First, download the source code for the monte_carlo
example.
$ wget http://thrust.googlecode.com/hg/examples/monte_carlo.cu
Now let's time the program, which estimates pi by random sampling:
$ time ./monte_carlo
pi is around 3.14164
real 0m0.222s
user 0m0.120s
sys 0m0.100s
We can switch to the OpenMP device system with the following compiler options (no changes to the source code!)

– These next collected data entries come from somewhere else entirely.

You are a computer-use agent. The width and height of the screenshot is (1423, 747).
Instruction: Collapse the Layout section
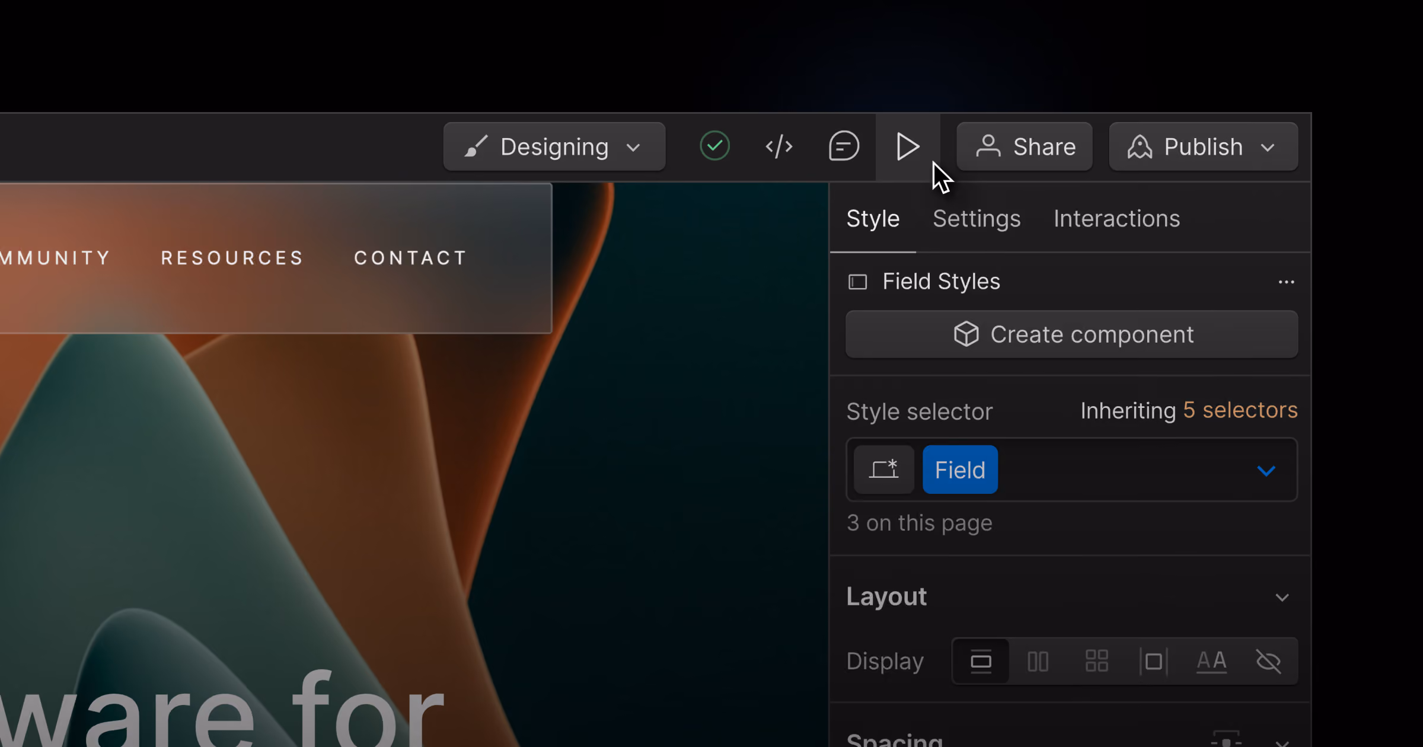click(x=1282, y=597)
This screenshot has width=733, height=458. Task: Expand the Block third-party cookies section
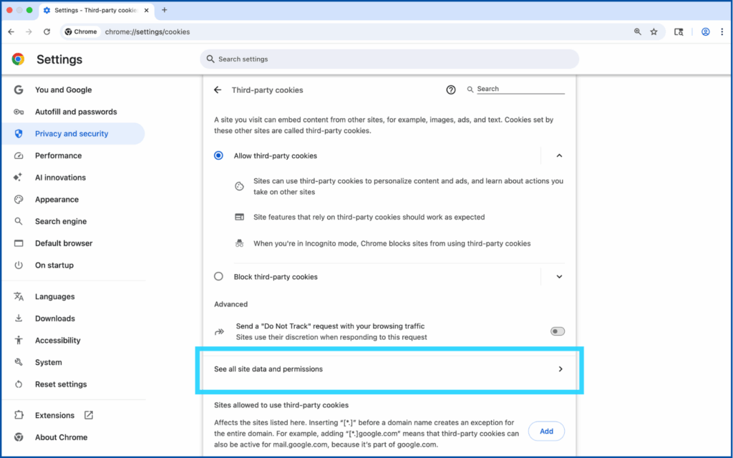coord(560,277)
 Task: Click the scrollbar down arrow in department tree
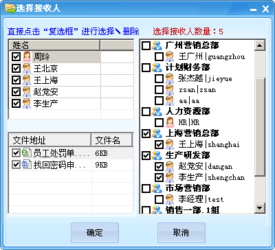(260, 208)
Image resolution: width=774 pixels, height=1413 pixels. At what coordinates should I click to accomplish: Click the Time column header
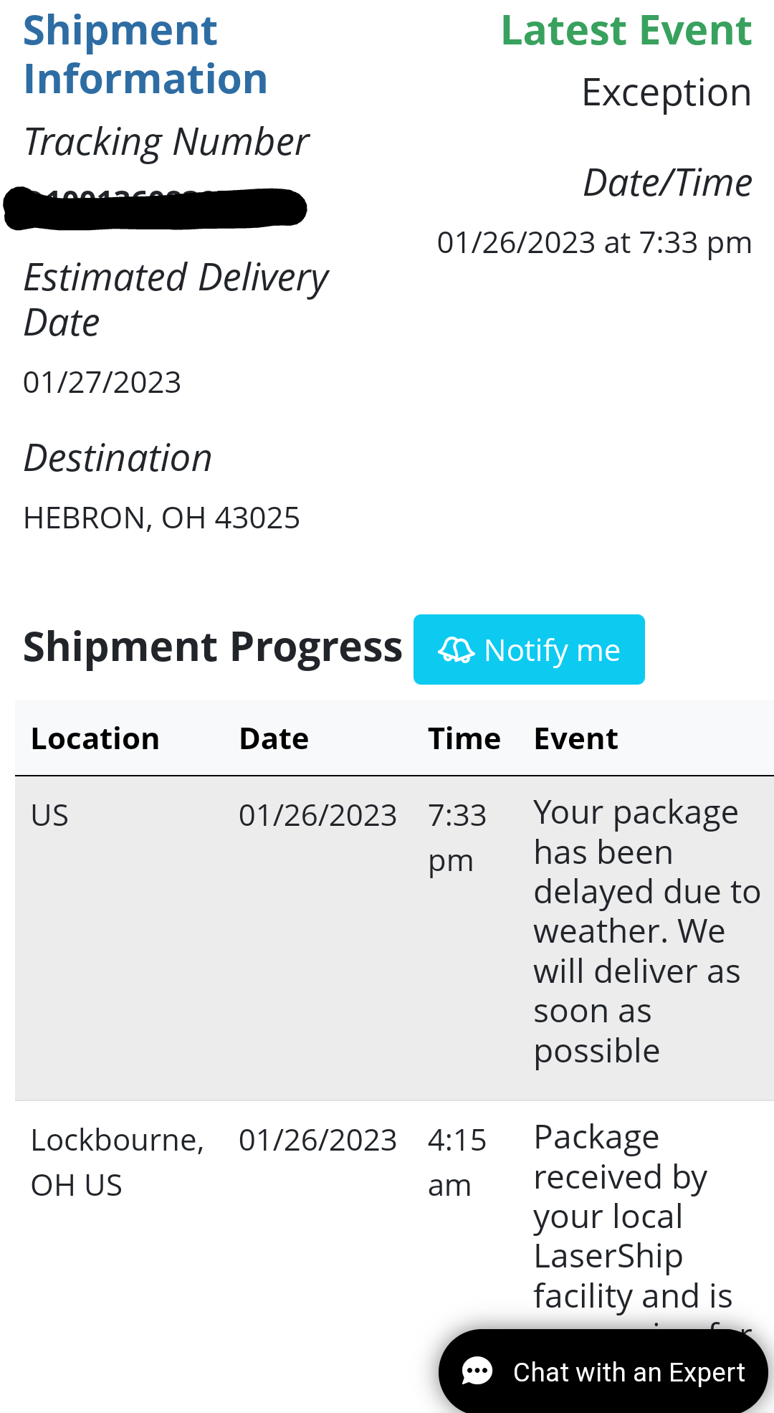(x=464, y=739)
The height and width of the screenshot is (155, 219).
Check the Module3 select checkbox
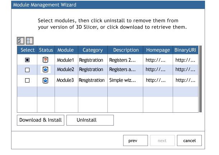(27, 81)

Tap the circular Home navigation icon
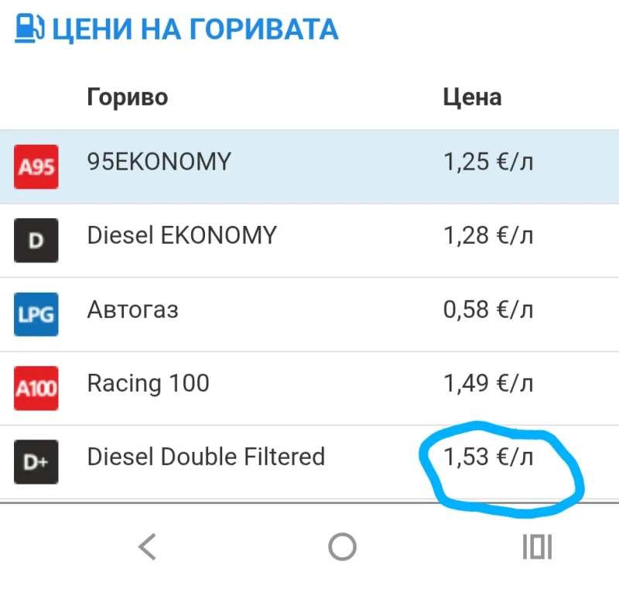point(340,546)
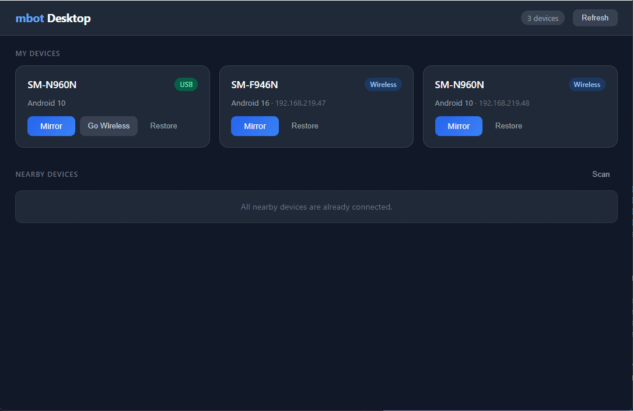Click the nearby devices status message area
The width and height of the screenshot is (633, 411).
(x=316, y=207)
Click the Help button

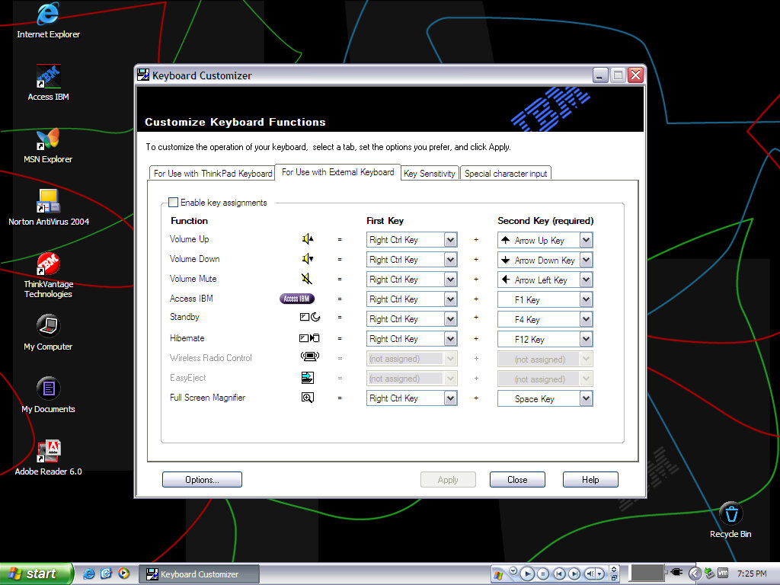coord(590,480)
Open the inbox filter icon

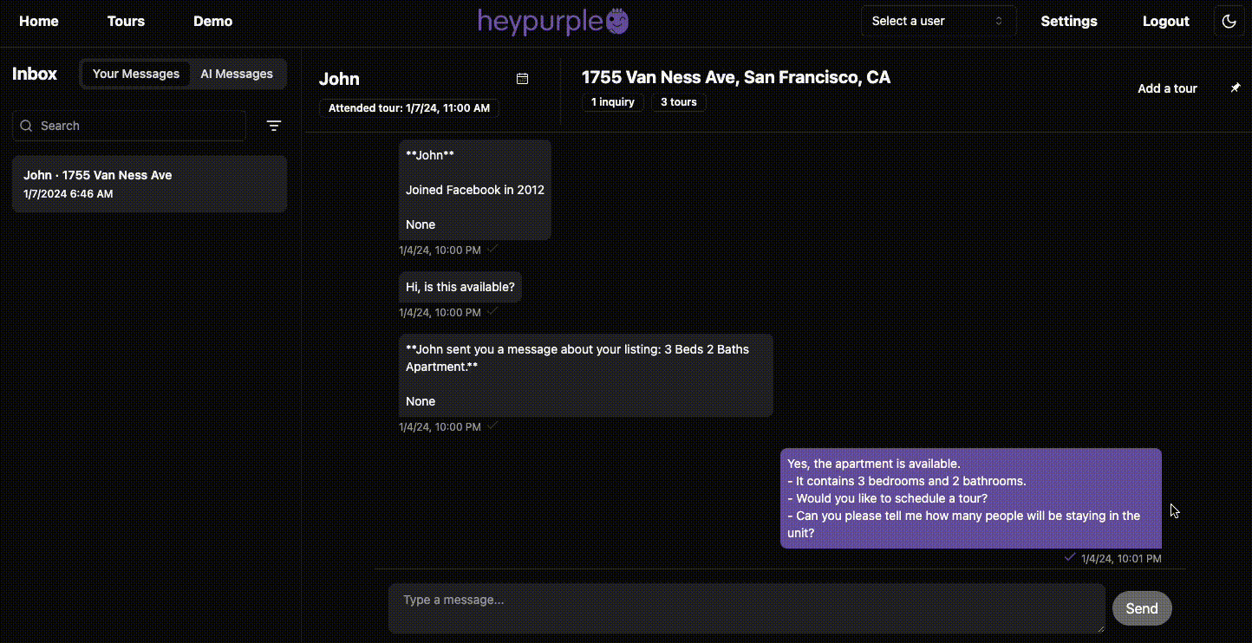pyautogui.click(x=274, y=126)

$ nvcc -O2 -o monte_carlo monte_carlo.cu -Xcompiler -fopenmp -DTHRUST_DEVICE_SYSTEM=THRUST_DEVICE_SYSTEM_OMP -lgomp
By default OpenMP runs one thread for each of the available cores, which is 4 on this particular system. Notice that the 'real' or wall-clock time is almost exactly one 1/4th the 'user' or CPU time, suggesting that monte_carlo
is completely compute-bound and scales well .
$ time ./monte_carlo
pi is around 3.14163
real 0m2.090s
user 0m8.333s
sys 0m0.000s
We can override OpenMP's default behavior and instruct it to only use two threads using the OMP_NUM_THREADS
environment variable. Notice that the real time has doubled while the user time remains the same.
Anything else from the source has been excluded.